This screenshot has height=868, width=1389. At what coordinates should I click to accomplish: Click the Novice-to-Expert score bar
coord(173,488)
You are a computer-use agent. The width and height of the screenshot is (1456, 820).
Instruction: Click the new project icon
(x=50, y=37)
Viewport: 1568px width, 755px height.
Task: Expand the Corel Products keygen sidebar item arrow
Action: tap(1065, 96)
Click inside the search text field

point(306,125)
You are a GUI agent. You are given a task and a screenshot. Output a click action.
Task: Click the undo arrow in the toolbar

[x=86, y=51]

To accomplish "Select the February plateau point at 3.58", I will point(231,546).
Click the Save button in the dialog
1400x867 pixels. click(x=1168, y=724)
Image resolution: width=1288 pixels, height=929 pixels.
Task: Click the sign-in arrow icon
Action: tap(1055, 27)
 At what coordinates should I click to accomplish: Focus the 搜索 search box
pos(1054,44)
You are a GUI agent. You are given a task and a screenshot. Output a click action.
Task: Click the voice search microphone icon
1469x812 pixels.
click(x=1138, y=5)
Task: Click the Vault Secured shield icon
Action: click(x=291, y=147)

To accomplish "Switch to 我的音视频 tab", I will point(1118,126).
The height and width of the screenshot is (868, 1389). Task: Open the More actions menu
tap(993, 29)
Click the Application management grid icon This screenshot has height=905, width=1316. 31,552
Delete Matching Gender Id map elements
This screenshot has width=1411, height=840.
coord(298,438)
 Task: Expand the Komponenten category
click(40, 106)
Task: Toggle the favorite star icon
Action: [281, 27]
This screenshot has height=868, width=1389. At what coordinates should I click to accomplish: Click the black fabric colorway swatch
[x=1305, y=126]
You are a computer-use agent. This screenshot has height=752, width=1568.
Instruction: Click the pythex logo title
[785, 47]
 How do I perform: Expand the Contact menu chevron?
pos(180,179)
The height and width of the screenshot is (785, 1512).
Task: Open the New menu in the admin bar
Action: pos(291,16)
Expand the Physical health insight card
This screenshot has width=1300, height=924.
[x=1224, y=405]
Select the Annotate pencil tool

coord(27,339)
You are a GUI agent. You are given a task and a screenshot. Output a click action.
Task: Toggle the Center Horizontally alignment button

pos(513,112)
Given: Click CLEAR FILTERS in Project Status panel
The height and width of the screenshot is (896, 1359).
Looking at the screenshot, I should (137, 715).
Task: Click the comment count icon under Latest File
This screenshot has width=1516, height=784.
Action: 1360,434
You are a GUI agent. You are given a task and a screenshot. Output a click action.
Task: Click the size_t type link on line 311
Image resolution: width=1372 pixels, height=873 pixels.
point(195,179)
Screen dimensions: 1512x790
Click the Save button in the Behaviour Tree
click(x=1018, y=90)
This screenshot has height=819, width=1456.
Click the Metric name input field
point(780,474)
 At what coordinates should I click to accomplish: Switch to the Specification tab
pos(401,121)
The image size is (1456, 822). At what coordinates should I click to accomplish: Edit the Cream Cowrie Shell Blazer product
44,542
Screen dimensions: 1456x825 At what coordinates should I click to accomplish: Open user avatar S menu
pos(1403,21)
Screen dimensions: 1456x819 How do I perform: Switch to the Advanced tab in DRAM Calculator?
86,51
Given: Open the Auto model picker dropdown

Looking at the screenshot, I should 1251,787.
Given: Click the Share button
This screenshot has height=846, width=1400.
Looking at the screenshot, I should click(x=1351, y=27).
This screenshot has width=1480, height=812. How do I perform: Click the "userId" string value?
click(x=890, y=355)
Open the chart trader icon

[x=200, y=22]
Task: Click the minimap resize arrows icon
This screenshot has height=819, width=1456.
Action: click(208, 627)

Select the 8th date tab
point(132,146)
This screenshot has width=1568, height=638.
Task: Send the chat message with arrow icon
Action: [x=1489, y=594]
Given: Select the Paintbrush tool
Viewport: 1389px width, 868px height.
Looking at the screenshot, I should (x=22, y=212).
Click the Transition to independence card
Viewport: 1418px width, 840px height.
━━━━
→ **YOUR GOAL**
Each line above where the word "computer" occurs should be returned in full.

→ **RESPONSE AREA**
You are a computer-use agent. The width and height of the screenshot is (1456, 820).
You are a computer-use agent. This screenshot has height=752, width=1568.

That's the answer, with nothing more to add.